> Qué hacer
Transcribe sin ningún cambio el fragmento del texto devocional que empieza con las palabras "Pidamos a María" y termina con "expresa el Idiota.".

Pidamos a María Santísima, por cuyas manos (como se lo revelo a Santa María Magdalena de Pazzi), se dispensa a las almas el amor divino, que nos alcance este precioso don.  Ella ese tesoro de Dios y la tesorera de todas las gracias, y especialmente del divino amor, como se expresa el Idiota.

Afectos y Suplicas

         ¡Redentor y Dios mío!, perdido estaba, pero con vuestra sangre me rescatasteis del infierno; pequé miserablemente muchas veces, pero de nuevo me librasteis de la muerte eterna: Tuyo soy; socórreme. Ya que ahora soy vuestro, como lo espero, no permitáis que vuelva a perderme, rebelándome contra vos. Resuelto estoy a sufrir la muerte y miles de muertes antes que verme de nuevo vuestro enemigo y esclavo del demonio. Pero vos conocéis mi debilidad y sabéis de mis traiciones, y por ello me habéis de dar fuerzas para resistir los asaltos que me dará el infierno. Comprendo que no faltareis en socorrerme siempre que a vos recurra en mis tentaciones, pues dijisteis: Pedid y recibiréis. Todo el que pide recibe. Este, con todo, es mi temor: olvidarme de recurrir a vos en mis necesidades y así caer vencido miserablemente. Esta es, pues, la gracia que, sobre todo, os pido: dadme luces y fuerza para acudir siempre a vos e invocaros siempre que sea tentado. Y ayudadme, además, para que siempre os pida esta gracia. Concedédmela por los meritos de vuestra sangre.  Y vos, ¡oh María, alcanzádmela, por el amor que a Jesucristo tenéis!

> Registros del conjunto
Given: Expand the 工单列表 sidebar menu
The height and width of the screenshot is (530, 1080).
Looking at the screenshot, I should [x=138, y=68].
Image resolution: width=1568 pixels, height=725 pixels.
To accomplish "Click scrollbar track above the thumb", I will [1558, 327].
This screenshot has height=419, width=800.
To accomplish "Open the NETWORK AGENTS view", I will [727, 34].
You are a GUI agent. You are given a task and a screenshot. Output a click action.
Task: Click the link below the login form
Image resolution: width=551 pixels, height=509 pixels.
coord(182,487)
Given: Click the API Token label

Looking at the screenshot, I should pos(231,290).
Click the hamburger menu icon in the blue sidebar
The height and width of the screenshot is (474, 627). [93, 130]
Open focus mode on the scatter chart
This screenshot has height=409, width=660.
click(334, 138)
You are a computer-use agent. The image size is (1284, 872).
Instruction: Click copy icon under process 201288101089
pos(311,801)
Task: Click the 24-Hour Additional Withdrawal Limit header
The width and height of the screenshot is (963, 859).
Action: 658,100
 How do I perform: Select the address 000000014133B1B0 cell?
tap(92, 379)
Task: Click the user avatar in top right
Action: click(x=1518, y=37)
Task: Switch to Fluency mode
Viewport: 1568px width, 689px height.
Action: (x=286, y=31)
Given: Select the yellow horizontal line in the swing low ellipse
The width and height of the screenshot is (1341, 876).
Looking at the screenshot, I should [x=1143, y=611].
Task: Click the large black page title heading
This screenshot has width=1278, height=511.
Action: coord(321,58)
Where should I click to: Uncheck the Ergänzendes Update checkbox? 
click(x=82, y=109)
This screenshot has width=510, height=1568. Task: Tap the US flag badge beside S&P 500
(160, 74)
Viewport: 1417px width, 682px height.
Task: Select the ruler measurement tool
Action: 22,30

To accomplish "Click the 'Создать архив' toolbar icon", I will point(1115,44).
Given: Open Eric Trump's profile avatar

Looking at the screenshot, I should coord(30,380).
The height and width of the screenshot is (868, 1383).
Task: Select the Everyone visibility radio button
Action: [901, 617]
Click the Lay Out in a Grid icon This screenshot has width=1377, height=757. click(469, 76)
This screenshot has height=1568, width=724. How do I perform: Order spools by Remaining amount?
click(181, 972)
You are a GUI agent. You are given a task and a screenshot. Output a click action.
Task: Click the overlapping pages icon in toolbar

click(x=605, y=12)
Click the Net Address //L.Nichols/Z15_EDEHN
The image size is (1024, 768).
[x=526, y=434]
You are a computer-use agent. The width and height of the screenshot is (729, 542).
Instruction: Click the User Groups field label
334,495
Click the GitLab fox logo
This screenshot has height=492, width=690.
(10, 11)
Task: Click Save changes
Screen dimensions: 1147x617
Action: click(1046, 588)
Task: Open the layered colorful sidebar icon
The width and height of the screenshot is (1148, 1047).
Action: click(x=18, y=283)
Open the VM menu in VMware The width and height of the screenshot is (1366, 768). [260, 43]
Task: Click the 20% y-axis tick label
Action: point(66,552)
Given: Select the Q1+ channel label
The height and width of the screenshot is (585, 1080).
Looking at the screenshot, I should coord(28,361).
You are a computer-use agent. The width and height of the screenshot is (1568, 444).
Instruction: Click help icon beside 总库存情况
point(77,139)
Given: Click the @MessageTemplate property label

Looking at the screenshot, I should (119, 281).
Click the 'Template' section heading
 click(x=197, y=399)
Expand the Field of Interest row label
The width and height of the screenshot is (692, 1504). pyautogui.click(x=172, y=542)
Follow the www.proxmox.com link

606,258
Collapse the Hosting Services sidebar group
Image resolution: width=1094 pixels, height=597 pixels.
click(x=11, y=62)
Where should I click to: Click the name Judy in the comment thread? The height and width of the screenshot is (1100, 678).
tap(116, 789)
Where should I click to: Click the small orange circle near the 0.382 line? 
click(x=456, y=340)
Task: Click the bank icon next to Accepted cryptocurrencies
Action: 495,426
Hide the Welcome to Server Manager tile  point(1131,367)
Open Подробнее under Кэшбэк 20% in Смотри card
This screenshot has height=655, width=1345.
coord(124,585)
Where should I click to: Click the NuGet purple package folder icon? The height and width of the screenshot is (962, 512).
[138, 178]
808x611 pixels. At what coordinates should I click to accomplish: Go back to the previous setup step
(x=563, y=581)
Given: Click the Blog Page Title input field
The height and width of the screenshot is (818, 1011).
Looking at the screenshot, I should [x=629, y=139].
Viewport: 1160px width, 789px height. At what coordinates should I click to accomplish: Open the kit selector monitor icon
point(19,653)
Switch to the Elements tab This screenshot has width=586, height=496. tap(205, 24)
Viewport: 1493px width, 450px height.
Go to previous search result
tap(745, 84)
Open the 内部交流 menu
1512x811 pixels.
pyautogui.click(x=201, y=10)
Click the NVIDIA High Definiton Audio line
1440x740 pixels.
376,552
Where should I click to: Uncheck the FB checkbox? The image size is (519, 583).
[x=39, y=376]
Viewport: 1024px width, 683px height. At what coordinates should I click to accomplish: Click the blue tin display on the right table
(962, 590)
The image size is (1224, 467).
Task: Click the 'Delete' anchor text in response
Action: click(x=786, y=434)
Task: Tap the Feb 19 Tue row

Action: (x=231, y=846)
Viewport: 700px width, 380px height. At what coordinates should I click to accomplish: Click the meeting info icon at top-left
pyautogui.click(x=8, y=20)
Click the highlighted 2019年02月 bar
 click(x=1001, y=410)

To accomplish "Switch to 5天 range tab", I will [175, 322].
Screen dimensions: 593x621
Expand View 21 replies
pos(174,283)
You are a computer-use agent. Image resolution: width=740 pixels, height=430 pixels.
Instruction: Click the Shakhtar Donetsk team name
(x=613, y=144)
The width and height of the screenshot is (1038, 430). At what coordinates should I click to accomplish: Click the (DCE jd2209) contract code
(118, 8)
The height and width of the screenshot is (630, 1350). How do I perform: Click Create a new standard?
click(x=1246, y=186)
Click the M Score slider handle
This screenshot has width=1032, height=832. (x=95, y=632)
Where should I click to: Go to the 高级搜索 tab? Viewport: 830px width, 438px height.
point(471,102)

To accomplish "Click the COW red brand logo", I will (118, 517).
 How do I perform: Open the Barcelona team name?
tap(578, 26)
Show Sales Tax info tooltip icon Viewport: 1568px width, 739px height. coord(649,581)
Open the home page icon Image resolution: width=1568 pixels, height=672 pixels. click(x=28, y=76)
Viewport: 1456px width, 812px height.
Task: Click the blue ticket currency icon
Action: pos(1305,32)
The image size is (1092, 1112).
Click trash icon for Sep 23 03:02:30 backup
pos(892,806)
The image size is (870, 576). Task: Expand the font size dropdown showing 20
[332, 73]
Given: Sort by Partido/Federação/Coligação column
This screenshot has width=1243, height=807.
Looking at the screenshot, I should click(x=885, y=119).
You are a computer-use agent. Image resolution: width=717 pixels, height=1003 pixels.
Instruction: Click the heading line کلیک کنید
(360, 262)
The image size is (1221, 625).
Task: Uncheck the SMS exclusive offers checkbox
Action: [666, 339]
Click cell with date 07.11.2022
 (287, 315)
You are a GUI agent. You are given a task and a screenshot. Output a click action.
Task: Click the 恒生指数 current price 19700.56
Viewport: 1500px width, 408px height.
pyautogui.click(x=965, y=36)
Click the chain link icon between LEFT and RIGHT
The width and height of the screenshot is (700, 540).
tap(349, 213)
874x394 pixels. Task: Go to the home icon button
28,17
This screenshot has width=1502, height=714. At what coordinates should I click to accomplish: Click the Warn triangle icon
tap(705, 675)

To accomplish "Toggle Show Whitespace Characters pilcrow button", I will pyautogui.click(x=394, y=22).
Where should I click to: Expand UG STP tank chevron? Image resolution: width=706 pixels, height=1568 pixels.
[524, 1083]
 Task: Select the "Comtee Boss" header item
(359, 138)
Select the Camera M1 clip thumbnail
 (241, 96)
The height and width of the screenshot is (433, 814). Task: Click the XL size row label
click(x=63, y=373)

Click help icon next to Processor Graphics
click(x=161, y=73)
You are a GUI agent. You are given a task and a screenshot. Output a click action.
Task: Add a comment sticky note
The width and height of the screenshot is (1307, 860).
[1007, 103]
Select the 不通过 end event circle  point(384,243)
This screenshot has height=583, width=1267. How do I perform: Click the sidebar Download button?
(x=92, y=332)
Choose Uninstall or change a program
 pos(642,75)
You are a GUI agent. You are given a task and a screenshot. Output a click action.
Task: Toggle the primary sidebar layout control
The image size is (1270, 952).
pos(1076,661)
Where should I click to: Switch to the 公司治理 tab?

> Resultado del ejercicio
Pidamos a María Santísima, por cuyas manos (como se lo revelo a Santa María Magdalena de Pazzi), se dispensa a las almas el amor divino, que nos alcance este precioso don.  Ella ese tesoro de Dios y la tesorera de todas las gracias, y especialmente del divino amor, como se expresa el Idiota.